**What the exercise asks**
What is the number of lines in the data below that contain "header"? Reply with the number only.
** Opening Dataset excerpts block **
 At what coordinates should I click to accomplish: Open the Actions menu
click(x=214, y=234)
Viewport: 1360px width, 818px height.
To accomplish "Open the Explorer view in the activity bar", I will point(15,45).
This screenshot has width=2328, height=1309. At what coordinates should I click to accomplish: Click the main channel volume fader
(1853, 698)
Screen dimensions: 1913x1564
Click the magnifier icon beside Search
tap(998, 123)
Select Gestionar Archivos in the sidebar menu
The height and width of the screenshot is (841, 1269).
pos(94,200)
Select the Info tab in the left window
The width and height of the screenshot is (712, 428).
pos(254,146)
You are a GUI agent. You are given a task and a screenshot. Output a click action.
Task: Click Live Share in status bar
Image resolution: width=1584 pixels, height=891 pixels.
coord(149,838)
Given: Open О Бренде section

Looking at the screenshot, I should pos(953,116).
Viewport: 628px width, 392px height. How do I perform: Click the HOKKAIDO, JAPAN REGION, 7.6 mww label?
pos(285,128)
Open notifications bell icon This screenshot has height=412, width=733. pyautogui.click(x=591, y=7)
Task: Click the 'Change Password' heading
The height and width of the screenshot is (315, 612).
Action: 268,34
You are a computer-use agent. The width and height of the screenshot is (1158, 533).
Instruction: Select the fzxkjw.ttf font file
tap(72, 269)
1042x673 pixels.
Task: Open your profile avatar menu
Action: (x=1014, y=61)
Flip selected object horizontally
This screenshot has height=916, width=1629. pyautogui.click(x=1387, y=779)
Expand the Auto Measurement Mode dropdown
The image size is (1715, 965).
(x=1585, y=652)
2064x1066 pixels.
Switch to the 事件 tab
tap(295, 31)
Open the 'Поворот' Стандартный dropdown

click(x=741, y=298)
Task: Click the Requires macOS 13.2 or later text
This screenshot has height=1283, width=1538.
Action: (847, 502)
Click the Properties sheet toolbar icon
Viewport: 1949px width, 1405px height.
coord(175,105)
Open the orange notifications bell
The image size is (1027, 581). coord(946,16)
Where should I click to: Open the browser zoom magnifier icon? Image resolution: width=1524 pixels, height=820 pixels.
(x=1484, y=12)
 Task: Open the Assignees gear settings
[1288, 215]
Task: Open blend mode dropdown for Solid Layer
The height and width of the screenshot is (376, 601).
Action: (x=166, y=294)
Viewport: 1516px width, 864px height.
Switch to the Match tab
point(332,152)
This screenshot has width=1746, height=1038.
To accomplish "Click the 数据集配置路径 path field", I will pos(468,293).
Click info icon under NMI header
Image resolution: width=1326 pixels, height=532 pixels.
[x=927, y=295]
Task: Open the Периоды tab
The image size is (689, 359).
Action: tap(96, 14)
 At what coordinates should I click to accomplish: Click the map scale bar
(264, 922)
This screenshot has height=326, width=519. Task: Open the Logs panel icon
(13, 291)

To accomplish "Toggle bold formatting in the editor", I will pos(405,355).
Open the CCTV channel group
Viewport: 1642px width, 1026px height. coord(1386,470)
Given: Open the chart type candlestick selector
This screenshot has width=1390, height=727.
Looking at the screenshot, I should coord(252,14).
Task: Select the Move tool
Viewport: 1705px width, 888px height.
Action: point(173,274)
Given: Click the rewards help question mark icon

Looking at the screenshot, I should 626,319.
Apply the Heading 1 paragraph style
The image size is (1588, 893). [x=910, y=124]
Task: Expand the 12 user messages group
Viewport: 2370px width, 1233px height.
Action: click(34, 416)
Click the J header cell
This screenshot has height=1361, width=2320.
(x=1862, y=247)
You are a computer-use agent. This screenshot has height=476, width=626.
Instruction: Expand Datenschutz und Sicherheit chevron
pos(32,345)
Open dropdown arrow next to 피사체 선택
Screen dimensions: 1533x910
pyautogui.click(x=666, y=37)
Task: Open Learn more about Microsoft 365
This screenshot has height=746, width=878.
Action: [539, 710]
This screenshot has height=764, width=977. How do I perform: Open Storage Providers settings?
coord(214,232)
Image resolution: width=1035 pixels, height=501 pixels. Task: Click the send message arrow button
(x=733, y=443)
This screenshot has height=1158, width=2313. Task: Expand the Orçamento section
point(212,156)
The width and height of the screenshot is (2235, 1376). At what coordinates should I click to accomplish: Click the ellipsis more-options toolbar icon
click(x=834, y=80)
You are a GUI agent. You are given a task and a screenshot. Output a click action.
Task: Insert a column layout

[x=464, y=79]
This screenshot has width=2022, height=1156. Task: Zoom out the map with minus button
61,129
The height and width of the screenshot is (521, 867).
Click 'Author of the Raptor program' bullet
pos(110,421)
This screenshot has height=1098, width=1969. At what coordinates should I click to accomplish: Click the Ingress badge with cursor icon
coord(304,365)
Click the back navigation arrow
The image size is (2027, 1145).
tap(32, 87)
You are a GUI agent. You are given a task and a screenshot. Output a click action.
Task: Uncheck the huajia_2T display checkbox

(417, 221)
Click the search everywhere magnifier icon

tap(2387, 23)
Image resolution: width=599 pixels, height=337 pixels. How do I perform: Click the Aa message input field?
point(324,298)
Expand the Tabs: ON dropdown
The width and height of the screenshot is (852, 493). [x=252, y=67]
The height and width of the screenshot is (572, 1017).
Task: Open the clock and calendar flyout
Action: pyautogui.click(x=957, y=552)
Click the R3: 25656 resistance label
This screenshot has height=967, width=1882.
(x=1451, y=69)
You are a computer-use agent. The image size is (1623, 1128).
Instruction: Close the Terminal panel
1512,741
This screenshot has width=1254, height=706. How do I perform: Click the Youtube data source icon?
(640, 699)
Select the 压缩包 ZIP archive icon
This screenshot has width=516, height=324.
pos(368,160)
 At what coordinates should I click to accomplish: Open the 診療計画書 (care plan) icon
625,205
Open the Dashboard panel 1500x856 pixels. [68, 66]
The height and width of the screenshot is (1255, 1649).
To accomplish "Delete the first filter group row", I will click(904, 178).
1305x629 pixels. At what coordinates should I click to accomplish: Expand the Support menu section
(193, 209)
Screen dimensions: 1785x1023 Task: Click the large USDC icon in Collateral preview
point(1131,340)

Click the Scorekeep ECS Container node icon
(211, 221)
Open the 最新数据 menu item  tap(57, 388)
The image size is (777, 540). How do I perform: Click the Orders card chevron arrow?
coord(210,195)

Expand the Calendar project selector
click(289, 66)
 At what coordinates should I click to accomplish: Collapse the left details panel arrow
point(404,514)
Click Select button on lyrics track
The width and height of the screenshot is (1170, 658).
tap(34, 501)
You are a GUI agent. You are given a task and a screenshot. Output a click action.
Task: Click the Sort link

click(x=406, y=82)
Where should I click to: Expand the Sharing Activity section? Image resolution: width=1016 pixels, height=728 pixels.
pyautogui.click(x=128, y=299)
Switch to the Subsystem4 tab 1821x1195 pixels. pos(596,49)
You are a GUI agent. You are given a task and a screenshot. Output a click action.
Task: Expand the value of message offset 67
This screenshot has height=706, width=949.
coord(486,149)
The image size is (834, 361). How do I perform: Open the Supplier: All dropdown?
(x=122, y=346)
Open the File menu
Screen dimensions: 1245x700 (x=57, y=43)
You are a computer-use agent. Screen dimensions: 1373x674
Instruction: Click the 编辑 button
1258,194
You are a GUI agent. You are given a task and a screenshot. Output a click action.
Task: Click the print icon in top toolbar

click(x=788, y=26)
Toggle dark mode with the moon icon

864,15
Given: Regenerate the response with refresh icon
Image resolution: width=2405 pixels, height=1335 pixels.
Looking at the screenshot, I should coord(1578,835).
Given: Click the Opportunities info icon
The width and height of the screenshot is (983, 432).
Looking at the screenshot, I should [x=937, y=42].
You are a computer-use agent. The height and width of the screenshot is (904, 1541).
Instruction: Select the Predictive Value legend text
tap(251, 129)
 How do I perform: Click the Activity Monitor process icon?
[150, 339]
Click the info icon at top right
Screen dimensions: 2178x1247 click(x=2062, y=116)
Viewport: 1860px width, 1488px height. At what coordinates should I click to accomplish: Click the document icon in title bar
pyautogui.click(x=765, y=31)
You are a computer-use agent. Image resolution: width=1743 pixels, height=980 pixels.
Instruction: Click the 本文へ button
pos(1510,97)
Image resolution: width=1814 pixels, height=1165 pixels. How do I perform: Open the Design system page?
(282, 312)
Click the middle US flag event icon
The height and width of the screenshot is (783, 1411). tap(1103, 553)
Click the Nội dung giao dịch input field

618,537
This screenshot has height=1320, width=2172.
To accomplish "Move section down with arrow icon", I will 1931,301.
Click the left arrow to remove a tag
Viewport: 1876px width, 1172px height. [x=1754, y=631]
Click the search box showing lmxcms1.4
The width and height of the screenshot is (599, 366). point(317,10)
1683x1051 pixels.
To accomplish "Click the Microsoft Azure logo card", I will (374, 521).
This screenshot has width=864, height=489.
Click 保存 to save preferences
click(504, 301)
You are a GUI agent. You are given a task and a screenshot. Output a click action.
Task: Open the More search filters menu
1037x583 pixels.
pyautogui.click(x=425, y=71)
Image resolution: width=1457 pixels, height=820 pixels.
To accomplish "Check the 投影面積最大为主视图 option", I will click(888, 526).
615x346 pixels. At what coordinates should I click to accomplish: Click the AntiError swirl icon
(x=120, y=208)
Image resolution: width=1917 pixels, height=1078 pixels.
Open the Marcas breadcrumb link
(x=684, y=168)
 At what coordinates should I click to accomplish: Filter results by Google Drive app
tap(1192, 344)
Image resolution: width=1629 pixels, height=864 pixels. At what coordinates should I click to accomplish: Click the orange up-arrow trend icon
** Closing Dataset excerpts block **
**Result of the task**
2